Given data:
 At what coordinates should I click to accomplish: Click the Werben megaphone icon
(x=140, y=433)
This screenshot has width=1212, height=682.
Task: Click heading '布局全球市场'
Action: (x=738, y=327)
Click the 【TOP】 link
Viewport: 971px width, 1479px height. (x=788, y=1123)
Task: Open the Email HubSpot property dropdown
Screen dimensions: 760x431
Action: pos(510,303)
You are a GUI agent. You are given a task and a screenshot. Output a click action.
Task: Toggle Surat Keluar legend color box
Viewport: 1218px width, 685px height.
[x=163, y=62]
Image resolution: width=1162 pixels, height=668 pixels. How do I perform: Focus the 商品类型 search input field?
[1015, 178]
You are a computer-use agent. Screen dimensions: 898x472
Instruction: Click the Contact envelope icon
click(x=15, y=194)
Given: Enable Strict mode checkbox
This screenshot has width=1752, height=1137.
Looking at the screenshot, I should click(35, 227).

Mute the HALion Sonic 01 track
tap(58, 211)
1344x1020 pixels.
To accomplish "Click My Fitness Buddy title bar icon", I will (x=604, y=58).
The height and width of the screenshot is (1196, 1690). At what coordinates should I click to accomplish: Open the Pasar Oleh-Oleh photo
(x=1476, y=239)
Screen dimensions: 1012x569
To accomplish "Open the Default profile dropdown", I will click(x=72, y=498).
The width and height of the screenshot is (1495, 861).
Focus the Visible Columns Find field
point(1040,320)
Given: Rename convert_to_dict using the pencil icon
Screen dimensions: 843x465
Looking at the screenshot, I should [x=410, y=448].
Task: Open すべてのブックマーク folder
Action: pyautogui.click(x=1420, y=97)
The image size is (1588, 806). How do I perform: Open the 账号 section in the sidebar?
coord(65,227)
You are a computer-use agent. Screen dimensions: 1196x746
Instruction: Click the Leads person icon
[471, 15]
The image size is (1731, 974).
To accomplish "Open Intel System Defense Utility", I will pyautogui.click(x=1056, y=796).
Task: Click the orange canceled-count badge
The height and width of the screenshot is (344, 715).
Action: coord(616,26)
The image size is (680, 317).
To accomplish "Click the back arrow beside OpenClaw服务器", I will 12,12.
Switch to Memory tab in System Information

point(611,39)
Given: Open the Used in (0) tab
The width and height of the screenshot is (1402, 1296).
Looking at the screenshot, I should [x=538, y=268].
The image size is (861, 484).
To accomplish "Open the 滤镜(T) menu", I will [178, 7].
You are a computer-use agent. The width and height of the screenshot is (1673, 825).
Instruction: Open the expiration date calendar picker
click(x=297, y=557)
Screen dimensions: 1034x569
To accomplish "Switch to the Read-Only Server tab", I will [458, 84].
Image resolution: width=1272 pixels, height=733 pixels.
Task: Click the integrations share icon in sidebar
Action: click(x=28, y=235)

Task description: Nothing in the records should differ from the original when you retype them.

Output:
 At what coordinates should I click to accomplish: Click the Werben megaphone icon
(x=140, y=433)
This screenshot has width=1212, height=682.
Task: Click heading '布局全球市场'
Action: (x=738, y=327)
Click the 【TOP】 link
Viewport: 971px width, 1479px height. (x=788, y=1123)
Task: Open the Email HubSpot property dropdown
Screen dimensions: 760x431
Action: pos(510,303)
You are a GUI agent. You are given a task and a screenshot. Output a click action.
Task: Toggle Surat Keluar legend color box
Viewport: 1218px width, 685px height.
[x=163, y=62]
Image resolution: width=1162 pixels, height=668 pixels. How do I perform: Focus the 商品类型 search input field?
[1015, 178]
You are a computer-use agent. Screen dimensions: 898x472
Instruction: Click the Contact envelope icon
click(x=15, y=194)
Given: Enable Strict mode checkbox
This screenshot has width=1752, height=1137.
Looking at the screenshot, I should click(35, 227).

Mute the HALion Sonic 01 track
tap(58, 211)
1344x1020 pixels.
To accomplish "Click My Fitness Buddy title bar icon", I will (x=604, y=58).
The height and width of the screenshot is (1196, 1690). At what coordinates should I click to accomplish: Open the Pasar Oleh-Oleh photo
(x=1476, y=239)
Screen dimensions: 1012x569
To accomplish "Open the Default profile dropdown", I will click(x=72, y=498).
The width and height of the screenshot is (1495, 861).
Focus the Visible Columns Find field
point(1040,320)
Given: Rename convert_to_dict using the pencil icon
Screen dimensions: 843x465
Looking at the screenshot, I should [x=410, y=448].
Task: Open すべてのブックマーク folder
Action: pyautogui.click(x=1420, y=97)
The image size is (1588, 806). How do I perform: Open the 账号 section in the sidebar?
coord(65,227)
You are a computer-use agent. Screen dimensions: 1196x746
Instruction: Click the Leads person icon
[471, 15]
The image size is (1731, 974).
To accomplish "Open Intel System Defense Utility", I will pyautogui.click(x=1056, y=796).
Task: Click the orange canceled-count badge
The height and width of the screenshot is (344, 715).
Action: coord(616,26)
The image size is (680, 317).
To accomplish "Click the back arrow beside OpenClaw服务器", I will 12,12.
Switch to Memory tab in System Information

point(611,39)
Given: Open the Used in (0) tab
The width and height of the screenshot is (1402, 1296).
Looking at the screenshot, I should [x=538, y=268].
The image size is (861, 484).
To accomplish "Open the 滤镜(T) menu", I will [178, 7].
You are a computer-use agent. The width and height of the screenshot is (1673, 825).
Instruction: Open the expiration date calendar picker
click(x=297, y=557)
Screen dimensions: 1034x569
To accomplish "Switch to the Read-Only Server tab", I will [458, 84].
Image resolution: width=1272 pixels, height=733 pixels.
Task: Click the integrations share icon in sidebar
Action: click(x=28, y=235)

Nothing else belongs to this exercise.